I don’t know if you’ve ever been inside Chuck E. Cheese on a weekend afternoon, but it resembles what I imagine life is like if you are an atom: small people and fragile items bounding about with no clear direction or goal, but all crazed and all violent and all carrying juice. (OK, I don’t know if atoms actually transport juice, as I missed that day in Advanced Chem.)
They move simply to move; exist for the sake of existing, stop only when it becomes apparent that I’m walking DIRECTLY BEHIND A GROUP OF THEM, and then they slam on their brakes to ensure that I have to instantly readjust, which at my age is the sort of thing that can result in the disfigurement of a knee.
So parents take these kids, and they cram them into a finite space that’s filled with whelping buzzes and screaming and video games about guns and dinosaurs, features a robot gorilla who sings “Hit Me With Your Best Shot” and subscribes to harsh anti-liquor laws for some reason and then — THEN — they corral the kids together and bestow upon them CAKE, which is made out of SUGAR, which makes children SHOOT FLAMES OUT OF THEIR EARS while they abandon whatever wafer-thin interest they ever had in your paternal authority.
I should, at this point, mention two things.
First, I actually had a fine time at this birthday party, mostly because it entertained my own son, which is something I can apparently no longer accomplish myself (“No Daddy, can you go in the other room?” he now asks up to 60 times a day).
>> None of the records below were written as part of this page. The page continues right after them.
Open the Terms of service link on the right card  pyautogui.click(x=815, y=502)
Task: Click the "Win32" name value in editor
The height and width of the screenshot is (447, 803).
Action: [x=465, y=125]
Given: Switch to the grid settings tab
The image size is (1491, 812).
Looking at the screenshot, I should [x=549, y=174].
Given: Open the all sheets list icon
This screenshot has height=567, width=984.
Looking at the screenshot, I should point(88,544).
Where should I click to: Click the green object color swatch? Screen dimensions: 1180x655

But also, and I don’t want to gloat here, I unleashed the single best game of Ms. Pac-Man I ever played in my life.
When you’re a very small Ms. Pac-Man player, of course, you consider yourself lucky to get to the first movie-scene Interlude, where, as the game tells you with sweaty, barely containable anticipation, They Meet. (“They,” of course, meaning Pac-Man and Ms. Pac-Man, in case you were worried that she was out hooking up with Q-Bert or something).
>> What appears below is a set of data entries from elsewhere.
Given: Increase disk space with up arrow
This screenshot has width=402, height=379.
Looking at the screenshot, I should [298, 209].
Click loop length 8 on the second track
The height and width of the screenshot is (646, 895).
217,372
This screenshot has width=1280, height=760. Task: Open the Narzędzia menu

But at Chuck E. Cheese, I humbly submit that I rocked Ms. Pac-Man’s face off. I cleared boards with an awe-inspiring majesty. I gobbled pills like a right-wing radio talk show host. I got to boards I’ve never seen before, including one with a banana on it. A banana!
If I was 8 years old, I would have been more or less feeling like George Clooney; as it was I felt more like the 34-year-old that wouldn’t let the other children play Ms. Pac-Man and kind of ruined their birthday party. (And no, I didn’t realize they still had Ms. Pac-Man at arcades either; it was tucked away in the corner, lonely and abandoned, like Leno).
OK, second Thing (boy, that was a long Thing): I have nothing against the Chuck E. Cheese international empire, video arcades, skeeball, Mr. Cheese or even Munch’s Make Believe Band, an aging but not ineffective animatronic outfit that performs something like 70 shows a day and sounds not entirely displeasing, although I found their version of “Takin’ Care of Business” a little lacking in the rock department (I was much more impressed with their full-album performance of Slayer’s “Reign in Blood”).
I also understand perfectly well that children enjoy things that I might not, and that some of those things may include running around a dangerously overpopulated fun-tank that smells like afterthought-pizza in a mad, apoplectic pursuit of tokens, tickets and skeeball time. I would just like Mr. Cheese to know that though I’m not telling him how to take care of his business, it might not hurt to install, somewhere hidden but discoverable, a running fountain of whiskey.